Slides for Lecture 21 ENCM 501: Principles of Computer Architecture - PowerPoint PPT Presentation

Slides for Lecture 21 ENCM 501: Principles of Computer Architecture Winter 2014 Term Steve Norman, PhD, PEng Electrical & Computer Engineering Schulich School of Engineering University of Calgary 27 March, 2014

/22 ENCM 501 W14 Slides for Lecture 21 Previous Lecture ◮ more examples of Tomasulo’s algorithm ◮ reorder buffers and speculation ◮ introduction to multiple issue of instructions Related reading in Hennessy & Patterson: Sections 3.5–3.8

/22 ENCM 501 W14 Slides for Lecture 21 Today’s Lecture ◮ overview of multiple issue of instructions ◮ quick note about limitations of ILP ◮ processes and threads ◮ introduction to SMP architecture ◮ introduction to memory coherency Related reading in Hennessy & Patterson: Sections 3.7, 3.8, 3.10, 5.1, 5.2

/22 ENCM 501 W14 Slides for Lecture 21 Multiple issue Multiple issue means issue of 2 or more instructions within a single processor core, in a single clock cycle.

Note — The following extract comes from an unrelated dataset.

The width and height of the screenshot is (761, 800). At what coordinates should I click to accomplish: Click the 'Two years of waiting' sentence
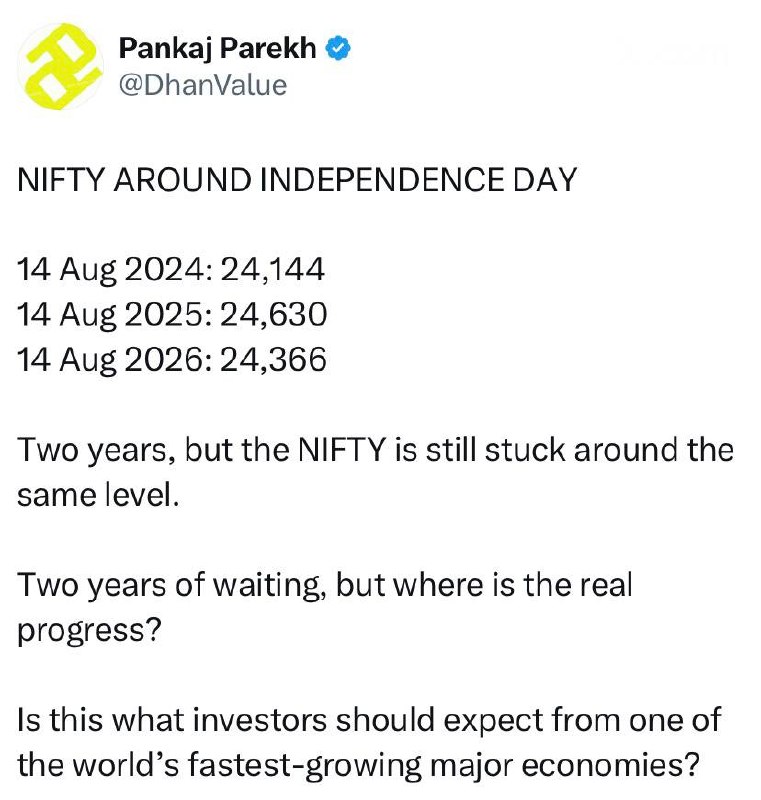tap(325, 607)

This is superscalar execution. Many quite different processor organization schemes support multiple issue. Examples: ◮ In-order processing of instructions in two parallel pipelines—e.g., ARM Cortex-A8 described in textbook Section 3.13. Obviously no more than two instructions issue per clock. ◮ In-order issue, out-of-order execution, in-order commit of up to six instructions per clock—current x86-64 microarchitectures, e.g., Intel Core i7, also described in textbook Section 3.13.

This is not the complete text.